# Extract to read:
--------------------
Moreover, the cross-sectional view of the lateral groove 6 along the B-B line in FIG. 1 is as illustrated in FIG. 3. In the illustrated example, a border portion of the groove walls and the bottom portion is an arc shape, but the portion from the groove walls to the bottom portion may also be a rectangular shape or a V-shape. Note that it is preferable that the opening width w2 of the lateral groove 6 on the tread surface is 5 mm or more and 20 mm or less.
The cross section of the circumferential grooves 2 a, 2 b along the C-C line in FIG. 1 is as illustrated in FIG. 4. In the illustrated example, the cross section of the bottom portion is approximately a semicircular shape, but there is no problem that the portion from the groove walls to the bottom shape is a rectangular shape, or the bottom portion is a V-shape. The groove walls and the bottom portion may also partition a rectangular shape or a U-shape. Moreover, from the viewpoint of the drainage performance, it is preferable that the circumferential grooves 2 a and 2 b are formed spanning an entire circumference of the tire.
In a tire having a plurality of sipes 5 on at least one among the land portions 3 a and 3 b adjacent to the aforementioned tread edges TE, regarding the land portion having the sipes 5 disposed thereon, it is important to define its tackiness according to (1) and (2).
(1) In watery environment . . . 1.96 N or less
(2) In 90° C. environment . . . 2.16 N or more
As mentioned above, if the sipes 5 are disposed on at least one among the land portions 3 a and 3 b adjacent to the aforementioned tread edges TE, the drainage performance may be improved effectively, while on the other hand, on dry road surface, where the drainage performance is not a problem, there is a risk that the disposal of the sipes 5 on the land portions adjacent to the tread edges TE deteriorates the steering stability in contrary. As mentioned above, since the ground contact pressure distribution in the tread width direction when the tire rotates with a load applied is higher in the region adjacent to the tread edges as compared to the central region, from the viewpoint of the steering stability, deterioration of the land portion rigidity due to introduction of the sipes within this adjacent region is undesirable.
Then, as mentioned above, by defining the tackiness of the land portion at each predetermined temperature, both the drainage performance on wet road surface and the steering stability on dry road surface were achieved at a high degree.
First, it is important that the tackiness at 90° C. is 2.16 N or more. From an initial phase of running of a tire running on dry road surface, heat occurs unavoidably due to a hysteresis loss of the rubber. As a result, the temperature of the tread rubber ordinarily becomes around 90° C. immediately after the initiation of running. Moreover, in a high performance tire provided for circuit driving, it is common sense to consciously raise the tire temperature on purpose by running-in before formal running.
--------------------
# Given information:
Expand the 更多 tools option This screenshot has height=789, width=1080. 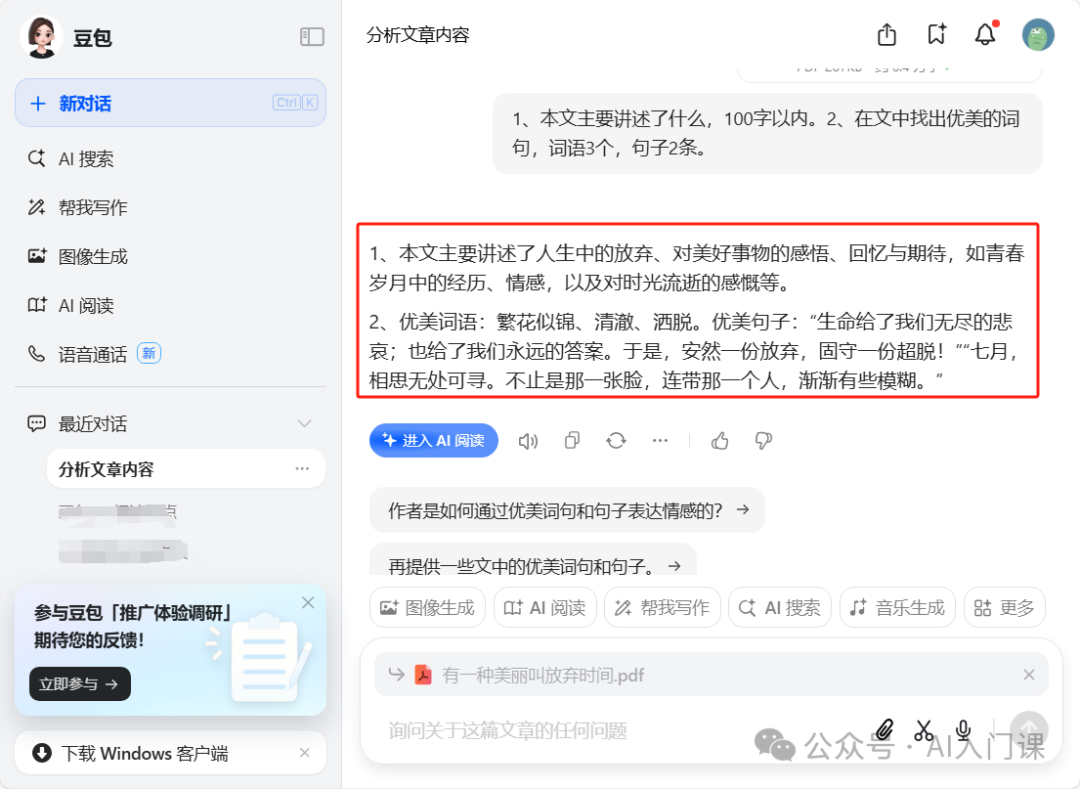click(x=1004, y=607)

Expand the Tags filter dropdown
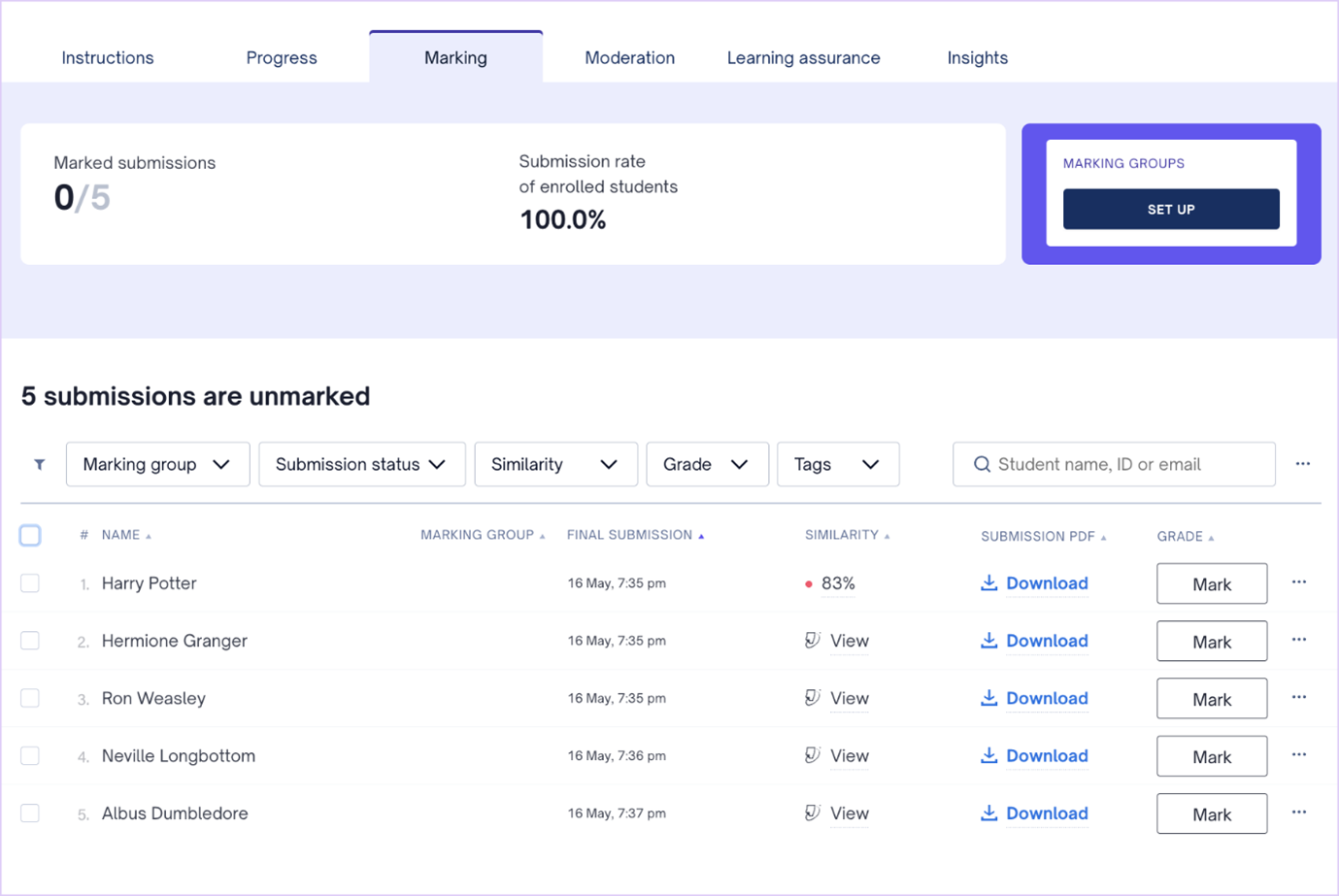(837, 464)
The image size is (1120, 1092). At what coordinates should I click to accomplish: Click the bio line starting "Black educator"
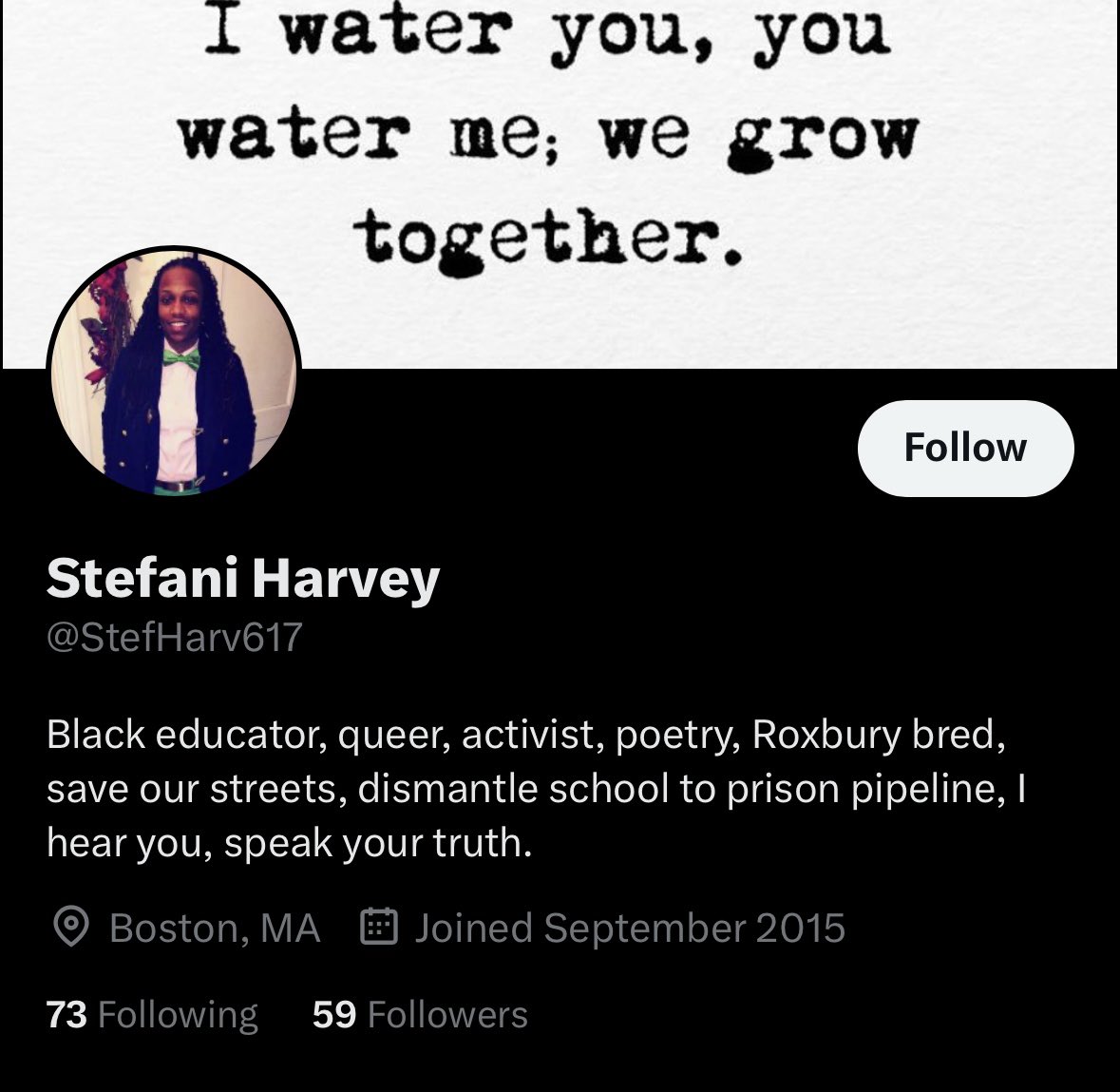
--------------------
# Stated exercise:
Reproduce verbatim the stretch of the tire tread text from "Moreover, the cross-sectional" through "mm or less.".

# Task answer:
Moreover, the cross-sectional view of the lateral groove 6 along the B-B line in FIG. 1 is as illustrated in FIG. 3. In the illustrated example, a border portion of the groove walls and the bottom portion is an arc shape, but the portion from the groove walls to the bottom portion may also be a rectangular shape or a V-shape. Note that it is preferable that the opening width w2 of the lateral groove 6 on the tread surface is 5 mm or more and 20 mm or less.